*** Block opens ***

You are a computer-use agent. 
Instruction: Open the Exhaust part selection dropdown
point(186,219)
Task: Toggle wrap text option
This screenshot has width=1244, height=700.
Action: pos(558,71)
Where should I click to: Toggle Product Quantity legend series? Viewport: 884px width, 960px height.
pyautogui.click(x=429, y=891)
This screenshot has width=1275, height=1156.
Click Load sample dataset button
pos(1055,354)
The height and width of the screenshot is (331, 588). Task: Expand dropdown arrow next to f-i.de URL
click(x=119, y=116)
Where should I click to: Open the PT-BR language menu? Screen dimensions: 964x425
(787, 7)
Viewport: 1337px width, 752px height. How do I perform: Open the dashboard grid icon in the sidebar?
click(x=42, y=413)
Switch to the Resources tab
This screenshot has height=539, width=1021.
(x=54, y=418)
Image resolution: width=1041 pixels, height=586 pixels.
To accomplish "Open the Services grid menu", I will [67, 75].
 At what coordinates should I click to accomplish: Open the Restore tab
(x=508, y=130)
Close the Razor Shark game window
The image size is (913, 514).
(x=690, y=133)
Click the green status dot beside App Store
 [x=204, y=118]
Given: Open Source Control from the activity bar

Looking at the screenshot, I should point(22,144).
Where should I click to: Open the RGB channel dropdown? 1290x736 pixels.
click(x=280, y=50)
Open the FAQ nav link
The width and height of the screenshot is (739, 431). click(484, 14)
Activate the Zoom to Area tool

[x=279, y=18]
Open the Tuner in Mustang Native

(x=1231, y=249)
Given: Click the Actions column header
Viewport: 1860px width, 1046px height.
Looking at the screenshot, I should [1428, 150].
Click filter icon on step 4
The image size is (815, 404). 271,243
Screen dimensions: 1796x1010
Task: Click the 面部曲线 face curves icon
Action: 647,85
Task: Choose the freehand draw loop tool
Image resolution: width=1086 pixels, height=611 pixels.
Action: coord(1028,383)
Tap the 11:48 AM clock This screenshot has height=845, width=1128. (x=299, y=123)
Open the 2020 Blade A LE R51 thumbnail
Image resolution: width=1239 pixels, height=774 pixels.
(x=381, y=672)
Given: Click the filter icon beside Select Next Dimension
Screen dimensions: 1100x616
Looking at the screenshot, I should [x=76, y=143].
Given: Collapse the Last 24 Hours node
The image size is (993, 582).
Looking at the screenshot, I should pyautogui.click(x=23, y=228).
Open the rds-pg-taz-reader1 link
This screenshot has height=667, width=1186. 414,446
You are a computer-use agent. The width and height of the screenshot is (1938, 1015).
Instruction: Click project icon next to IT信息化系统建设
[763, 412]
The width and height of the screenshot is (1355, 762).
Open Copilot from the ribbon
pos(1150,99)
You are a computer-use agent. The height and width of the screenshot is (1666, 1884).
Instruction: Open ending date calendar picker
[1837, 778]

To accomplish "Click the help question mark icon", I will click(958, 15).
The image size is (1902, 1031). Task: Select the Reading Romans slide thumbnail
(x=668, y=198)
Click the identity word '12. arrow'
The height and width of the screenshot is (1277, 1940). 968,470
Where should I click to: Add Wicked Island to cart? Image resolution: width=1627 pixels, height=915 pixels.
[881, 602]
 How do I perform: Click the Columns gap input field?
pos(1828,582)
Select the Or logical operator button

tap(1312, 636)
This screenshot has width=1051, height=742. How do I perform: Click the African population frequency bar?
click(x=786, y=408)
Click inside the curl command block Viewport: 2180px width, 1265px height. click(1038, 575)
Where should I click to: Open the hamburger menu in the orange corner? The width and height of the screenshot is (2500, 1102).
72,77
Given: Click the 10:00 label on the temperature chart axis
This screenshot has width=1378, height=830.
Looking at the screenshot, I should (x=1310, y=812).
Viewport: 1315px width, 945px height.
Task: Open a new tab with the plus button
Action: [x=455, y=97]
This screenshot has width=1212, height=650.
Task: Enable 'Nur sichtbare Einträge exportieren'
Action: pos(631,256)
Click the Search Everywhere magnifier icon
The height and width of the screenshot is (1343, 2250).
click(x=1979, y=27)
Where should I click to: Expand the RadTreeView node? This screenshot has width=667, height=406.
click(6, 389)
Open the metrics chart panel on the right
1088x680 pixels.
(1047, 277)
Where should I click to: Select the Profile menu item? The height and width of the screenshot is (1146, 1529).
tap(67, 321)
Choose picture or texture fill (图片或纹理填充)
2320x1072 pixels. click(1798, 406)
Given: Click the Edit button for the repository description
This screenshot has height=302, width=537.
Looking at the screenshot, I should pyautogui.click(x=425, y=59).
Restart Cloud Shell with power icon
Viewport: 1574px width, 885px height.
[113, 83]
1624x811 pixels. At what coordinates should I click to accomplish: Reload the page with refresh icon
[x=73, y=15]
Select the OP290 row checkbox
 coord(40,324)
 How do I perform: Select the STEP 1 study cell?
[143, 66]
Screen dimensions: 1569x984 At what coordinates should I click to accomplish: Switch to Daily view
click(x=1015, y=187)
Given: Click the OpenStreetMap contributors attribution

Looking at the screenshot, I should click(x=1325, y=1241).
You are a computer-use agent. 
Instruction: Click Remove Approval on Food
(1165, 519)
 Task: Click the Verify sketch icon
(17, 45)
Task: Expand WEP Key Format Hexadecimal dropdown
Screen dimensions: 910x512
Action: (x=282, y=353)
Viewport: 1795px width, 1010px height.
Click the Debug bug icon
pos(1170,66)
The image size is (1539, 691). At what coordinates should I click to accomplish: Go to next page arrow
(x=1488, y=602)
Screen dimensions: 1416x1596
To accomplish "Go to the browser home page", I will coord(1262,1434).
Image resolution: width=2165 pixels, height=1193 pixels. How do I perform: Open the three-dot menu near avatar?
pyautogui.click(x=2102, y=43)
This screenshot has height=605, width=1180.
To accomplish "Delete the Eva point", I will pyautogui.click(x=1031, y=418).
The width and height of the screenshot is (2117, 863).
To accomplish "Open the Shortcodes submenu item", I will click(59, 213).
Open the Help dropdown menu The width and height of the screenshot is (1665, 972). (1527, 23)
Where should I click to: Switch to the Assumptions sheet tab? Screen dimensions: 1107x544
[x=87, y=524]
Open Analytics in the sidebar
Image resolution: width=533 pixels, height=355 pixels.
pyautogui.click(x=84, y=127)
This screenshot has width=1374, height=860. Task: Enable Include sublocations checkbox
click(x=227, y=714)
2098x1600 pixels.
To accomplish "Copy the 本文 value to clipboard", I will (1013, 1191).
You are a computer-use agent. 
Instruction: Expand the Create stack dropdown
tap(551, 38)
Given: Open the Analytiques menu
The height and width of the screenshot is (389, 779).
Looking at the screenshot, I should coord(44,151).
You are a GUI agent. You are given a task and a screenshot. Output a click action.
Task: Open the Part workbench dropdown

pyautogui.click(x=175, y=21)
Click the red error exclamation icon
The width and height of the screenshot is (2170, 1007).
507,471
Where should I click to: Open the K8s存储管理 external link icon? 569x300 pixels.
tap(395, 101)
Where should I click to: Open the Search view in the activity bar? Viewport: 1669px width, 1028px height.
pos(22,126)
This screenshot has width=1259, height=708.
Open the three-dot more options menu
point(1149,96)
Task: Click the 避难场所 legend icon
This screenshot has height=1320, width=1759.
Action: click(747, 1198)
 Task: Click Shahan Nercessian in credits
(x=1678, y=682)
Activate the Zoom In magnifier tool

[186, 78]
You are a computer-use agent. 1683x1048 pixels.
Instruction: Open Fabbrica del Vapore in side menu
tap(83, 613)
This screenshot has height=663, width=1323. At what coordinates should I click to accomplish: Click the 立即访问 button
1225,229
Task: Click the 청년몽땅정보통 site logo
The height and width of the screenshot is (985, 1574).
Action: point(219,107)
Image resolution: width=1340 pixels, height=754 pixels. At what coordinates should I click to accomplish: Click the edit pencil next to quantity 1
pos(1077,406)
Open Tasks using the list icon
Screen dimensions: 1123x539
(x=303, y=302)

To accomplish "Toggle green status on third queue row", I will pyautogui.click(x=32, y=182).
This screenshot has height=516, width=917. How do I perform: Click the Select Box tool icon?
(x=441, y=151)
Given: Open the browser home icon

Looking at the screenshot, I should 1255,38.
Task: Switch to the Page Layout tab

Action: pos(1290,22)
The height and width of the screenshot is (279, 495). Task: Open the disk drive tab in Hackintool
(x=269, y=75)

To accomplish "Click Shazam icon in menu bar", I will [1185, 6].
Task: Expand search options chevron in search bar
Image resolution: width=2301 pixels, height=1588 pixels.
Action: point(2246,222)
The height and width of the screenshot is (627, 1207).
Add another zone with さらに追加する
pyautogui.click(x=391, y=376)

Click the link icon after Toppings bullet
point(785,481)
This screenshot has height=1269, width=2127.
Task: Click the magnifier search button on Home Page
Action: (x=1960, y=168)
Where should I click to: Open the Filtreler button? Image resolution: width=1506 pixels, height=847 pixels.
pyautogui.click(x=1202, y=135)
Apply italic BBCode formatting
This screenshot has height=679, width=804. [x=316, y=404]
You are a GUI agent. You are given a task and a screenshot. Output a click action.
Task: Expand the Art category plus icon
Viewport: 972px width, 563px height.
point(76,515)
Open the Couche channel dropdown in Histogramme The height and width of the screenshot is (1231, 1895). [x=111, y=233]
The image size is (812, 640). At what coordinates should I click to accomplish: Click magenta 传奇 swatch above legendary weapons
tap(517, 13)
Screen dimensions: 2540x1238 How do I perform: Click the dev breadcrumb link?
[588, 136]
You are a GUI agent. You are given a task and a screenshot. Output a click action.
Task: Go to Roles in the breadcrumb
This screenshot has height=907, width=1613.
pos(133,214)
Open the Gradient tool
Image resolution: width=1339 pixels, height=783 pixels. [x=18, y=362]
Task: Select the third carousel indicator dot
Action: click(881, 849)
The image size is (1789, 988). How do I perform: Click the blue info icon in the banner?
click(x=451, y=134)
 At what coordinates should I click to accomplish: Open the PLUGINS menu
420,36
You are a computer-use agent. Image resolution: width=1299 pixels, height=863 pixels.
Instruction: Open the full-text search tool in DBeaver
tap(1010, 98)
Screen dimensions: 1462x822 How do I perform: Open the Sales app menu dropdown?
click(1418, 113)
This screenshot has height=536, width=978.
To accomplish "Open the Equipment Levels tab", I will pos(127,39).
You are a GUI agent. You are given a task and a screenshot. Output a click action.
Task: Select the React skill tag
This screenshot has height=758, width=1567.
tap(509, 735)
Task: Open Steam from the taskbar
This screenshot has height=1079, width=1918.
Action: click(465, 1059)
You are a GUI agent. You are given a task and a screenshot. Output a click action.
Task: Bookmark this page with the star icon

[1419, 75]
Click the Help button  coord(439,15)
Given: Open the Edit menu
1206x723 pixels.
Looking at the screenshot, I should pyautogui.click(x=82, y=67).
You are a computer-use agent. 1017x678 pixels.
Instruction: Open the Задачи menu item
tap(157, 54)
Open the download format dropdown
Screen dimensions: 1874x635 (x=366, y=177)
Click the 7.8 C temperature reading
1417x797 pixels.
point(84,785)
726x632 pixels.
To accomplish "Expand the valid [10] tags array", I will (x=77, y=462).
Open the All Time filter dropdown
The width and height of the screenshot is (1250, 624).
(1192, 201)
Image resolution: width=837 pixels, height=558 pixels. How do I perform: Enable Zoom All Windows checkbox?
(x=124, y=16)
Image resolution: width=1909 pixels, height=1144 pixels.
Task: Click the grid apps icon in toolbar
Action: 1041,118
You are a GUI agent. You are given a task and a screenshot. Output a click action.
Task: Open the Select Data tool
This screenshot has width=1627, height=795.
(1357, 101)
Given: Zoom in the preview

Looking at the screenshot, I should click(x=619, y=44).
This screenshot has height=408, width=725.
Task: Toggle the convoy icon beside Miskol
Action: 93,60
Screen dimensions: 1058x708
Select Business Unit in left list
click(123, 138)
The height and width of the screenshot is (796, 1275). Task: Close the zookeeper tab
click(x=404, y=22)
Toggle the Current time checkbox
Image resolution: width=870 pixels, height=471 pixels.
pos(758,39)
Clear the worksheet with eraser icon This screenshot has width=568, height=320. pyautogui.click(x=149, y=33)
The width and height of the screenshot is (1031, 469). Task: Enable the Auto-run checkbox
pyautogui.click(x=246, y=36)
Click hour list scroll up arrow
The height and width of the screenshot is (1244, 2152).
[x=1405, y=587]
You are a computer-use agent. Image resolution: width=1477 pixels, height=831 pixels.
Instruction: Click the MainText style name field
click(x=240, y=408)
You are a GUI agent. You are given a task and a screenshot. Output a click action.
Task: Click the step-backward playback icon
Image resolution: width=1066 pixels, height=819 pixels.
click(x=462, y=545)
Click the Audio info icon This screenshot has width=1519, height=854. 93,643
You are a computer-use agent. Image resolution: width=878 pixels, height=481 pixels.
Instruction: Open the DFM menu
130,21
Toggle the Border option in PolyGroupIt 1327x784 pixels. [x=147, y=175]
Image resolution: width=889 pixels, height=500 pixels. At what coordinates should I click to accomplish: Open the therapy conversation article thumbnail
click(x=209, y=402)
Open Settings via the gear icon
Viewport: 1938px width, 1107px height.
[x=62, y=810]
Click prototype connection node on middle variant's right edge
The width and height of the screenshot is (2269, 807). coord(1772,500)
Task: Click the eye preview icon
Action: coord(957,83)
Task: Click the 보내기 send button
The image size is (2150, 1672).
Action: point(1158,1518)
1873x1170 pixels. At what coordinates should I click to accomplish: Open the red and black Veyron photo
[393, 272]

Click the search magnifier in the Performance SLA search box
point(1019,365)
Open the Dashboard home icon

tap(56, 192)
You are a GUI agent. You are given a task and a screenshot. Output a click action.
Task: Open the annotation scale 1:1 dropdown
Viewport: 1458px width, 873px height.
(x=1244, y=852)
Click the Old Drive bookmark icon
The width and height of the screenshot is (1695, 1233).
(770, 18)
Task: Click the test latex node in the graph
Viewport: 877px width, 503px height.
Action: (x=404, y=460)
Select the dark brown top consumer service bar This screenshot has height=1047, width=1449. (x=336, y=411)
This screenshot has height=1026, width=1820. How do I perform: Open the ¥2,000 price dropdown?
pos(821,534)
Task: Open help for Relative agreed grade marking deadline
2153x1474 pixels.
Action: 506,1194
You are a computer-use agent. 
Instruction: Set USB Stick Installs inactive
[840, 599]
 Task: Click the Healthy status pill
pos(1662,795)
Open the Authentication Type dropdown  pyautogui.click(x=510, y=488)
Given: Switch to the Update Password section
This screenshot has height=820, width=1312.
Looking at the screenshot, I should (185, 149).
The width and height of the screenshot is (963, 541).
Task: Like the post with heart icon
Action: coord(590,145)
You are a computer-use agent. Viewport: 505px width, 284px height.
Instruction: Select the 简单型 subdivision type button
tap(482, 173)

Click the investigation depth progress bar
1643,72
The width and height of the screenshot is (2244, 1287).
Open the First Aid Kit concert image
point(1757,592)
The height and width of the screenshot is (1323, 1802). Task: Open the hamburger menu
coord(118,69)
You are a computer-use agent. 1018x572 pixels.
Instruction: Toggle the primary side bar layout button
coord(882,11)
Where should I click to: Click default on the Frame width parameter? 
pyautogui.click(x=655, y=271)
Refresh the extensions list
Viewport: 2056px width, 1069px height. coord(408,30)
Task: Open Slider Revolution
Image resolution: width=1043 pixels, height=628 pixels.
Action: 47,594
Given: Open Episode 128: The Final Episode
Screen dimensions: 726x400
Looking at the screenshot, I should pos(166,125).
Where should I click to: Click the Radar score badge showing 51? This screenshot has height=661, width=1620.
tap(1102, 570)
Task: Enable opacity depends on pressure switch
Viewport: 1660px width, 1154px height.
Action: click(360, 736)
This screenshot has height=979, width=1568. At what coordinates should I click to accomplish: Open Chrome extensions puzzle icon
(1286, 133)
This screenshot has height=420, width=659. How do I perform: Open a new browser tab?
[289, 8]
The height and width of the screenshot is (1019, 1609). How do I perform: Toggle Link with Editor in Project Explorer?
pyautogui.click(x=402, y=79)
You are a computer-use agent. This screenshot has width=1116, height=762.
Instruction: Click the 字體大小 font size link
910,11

*** Block closes ***

- Work instruction -
Give back, unchanged, the run of lines in the listing above that begins at the line containing "Where should I click to: Open the PT-BR" and ends at the line containing "Close the Razor Shark game window", both included.

- Final answer -
Where should I click to: Open the PT-BR language menu? Screen dimensions: 964x425
(787, 7)
Viewport: 1337px width, 752px height. How do I perform: Open the dashboard grid icon in the sidebar?
click(x=42, y=413)
Switch to the Resources tab
This screenshot has height=539, width=1021.
(x=54, y=418)
Image resolution: width=1041 pixels, height=586 pixels.
To accomplish "Open the Services grid menu", I will [67, 75].
 At what coordinates should I click to accomplish: Open the Restore tab
(x=508, y=130)
Close the Razor Shark game window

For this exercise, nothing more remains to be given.